The American Enterprise Institute hosted a panel yesterday on the (lack of) evidence for preschool’s effectiveness. The discussion was lively and informative, but one seemingly innocuous comment by a panelist left me troubled. Timothy Bartik, an economist with the Upjohn Institute, argued that we should err on the side of “overinvesting” in preschool because the returns might turn out to be tremendous. He acknowledged the cost of funding programs that prove to be ineffective, but he seemed to regard the wasted money as the only potential downside.
But what about the downside of imposing needlessly stressful instruction and testing on young children? Case in point: Last week the New York Times posted an undercover video taken at a charter school run by Success Academy, which prides itself on superior test scores. The video shows one of Success Academy’s designated “model teachers” tearing up a paper and screaming at a first-grader for failing to solve a math problem. The child is sent to the “calm-down chair,” even though it’s obvious that the only person in the room who needs to calm down is the teacher.
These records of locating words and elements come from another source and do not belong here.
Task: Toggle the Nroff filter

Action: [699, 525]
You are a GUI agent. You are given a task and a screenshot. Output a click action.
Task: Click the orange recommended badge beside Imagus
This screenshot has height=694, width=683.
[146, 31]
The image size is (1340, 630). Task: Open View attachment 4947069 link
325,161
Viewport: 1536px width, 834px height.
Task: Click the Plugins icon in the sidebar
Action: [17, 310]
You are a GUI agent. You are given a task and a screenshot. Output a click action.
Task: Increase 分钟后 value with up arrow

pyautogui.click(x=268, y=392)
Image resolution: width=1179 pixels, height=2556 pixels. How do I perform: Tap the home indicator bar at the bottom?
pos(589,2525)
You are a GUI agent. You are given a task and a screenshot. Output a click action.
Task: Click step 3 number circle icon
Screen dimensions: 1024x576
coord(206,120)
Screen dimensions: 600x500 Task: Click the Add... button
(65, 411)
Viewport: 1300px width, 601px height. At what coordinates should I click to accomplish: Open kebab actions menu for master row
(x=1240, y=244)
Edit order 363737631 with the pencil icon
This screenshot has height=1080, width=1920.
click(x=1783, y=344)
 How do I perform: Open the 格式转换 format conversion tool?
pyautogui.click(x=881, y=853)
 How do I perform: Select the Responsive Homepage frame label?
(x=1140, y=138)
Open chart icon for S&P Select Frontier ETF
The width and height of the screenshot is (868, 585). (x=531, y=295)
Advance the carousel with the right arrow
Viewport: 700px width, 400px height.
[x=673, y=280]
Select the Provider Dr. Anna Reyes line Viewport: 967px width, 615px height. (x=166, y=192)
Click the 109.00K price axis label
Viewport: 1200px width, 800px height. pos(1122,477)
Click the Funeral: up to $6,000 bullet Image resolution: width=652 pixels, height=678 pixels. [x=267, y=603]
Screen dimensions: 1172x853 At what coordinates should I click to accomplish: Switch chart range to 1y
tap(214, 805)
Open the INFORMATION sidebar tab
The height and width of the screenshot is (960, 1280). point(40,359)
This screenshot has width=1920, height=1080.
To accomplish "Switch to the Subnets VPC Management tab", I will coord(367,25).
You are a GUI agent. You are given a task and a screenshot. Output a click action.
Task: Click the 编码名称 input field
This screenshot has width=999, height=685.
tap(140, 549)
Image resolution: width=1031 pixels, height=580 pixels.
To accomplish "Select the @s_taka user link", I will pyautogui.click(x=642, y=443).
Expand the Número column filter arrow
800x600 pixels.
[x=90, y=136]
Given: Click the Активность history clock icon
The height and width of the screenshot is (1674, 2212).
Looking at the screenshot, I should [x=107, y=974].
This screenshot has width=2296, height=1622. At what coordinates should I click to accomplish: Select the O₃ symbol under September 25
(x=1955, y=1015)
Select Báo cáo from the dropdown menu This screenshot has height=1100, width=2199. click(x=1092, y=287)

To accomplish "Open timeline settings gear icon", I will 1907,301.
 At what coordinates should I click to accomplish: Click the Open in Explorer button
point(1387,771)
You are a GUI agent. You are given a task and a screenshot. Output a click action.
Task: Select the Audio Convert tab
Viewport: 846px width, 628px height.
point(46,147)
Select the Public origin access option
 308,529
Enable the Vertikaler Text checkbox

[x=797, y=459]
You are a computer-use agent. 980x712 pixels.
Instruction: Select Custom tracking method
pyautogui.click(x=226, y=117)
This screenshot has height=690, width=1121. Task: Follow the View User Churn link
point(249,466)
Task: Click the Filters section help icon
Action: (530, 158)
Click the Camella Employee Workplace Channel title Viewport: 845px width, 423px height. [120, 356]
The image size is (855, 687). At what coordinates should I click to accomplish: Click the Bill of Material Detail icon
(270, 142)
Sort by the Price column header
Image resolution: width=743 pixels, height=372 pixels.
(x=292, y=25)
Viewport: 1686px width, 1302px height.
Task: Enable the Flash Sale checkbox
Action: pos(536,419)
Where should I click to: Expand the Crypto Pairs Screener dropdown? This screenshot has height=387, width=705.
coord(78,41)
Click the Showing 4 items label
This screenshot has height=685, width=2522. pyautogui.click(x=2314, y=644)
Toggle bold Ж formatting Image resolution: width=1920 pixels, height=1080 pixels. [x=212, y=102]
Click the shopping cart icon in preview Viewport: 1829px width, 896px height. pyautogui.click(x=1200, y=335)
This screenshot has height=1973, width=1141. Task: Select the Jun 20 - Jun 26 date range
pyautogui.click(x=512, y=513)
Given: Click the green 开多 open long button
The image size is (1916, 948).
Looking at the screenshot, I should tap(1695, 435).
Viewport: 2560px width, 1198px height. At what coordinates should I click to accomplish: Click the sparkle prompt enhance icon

The incident fuels the perception that parts of the American education system have grown ruthlessly obsessed with test scores as the be-all and end-all of schooling, even for the youngest children. The “model teacher” may have wrenched higher performance out of her students through fear and intimidation, and she was not alone according to the Times:
Several of the current and former staff members interviewed said that the network’s culture encouraged teachers to make students fear them in order to motivate them. Carly Ginsberg, 22, who taught for about six months last year at Success Academy Prospect Heights, said teachers ripped up the papers of children as young as kindergarten as the principal or assistant principal watched. She once witnessed a girl’s humiliation as the principal mocked her low test score to another adult in front of the child.
In one instance, the lead kindergarten teacher in her classroom made a girl who had stumbled reciting a math problem cry so hard that she vomited. Ms. Ginsberg resigned in December because she was so uncomfortable with the school’s approach. “It felt like I was witnessing child abuse,” she said, adding, “If this were my kindergarten experience, I would be traumatized.”
Perhaps these anecdotes are uncommon and exaggerated. But when we push testing at younger and younger ages, and make school funding and teacher salaries contingent on test scores, and set up charter schools with high scores as their chief selling point, how could we not expect ugly incidents such as those described above? It seems inevitable.
Preschool contributes to the problem. Advocates increasingly see it not only as remediation for the most disadvantaged children, but also as an opportunity to simply get kids into the school system earlier. At the AEI event, both Bartik and Georgetown professor Bill Gormley stated that children from middle-class families — not just poor kids — have much to gain from preschool. Gormley even suggested that preschool effects fade out because kindergarten has become too basic for kids who attended preschool. The unstated implication was that everyone should attend preschool, and kindergarteners should learn more advanced topics. Where does this end?
Despite the slight ease-up on testing in the new federal law that replaces No Child Left Behind, I fear that some in the education policy community do not take seriously the stress imposed on young children. “Overinvesting” in their education does have a real downside.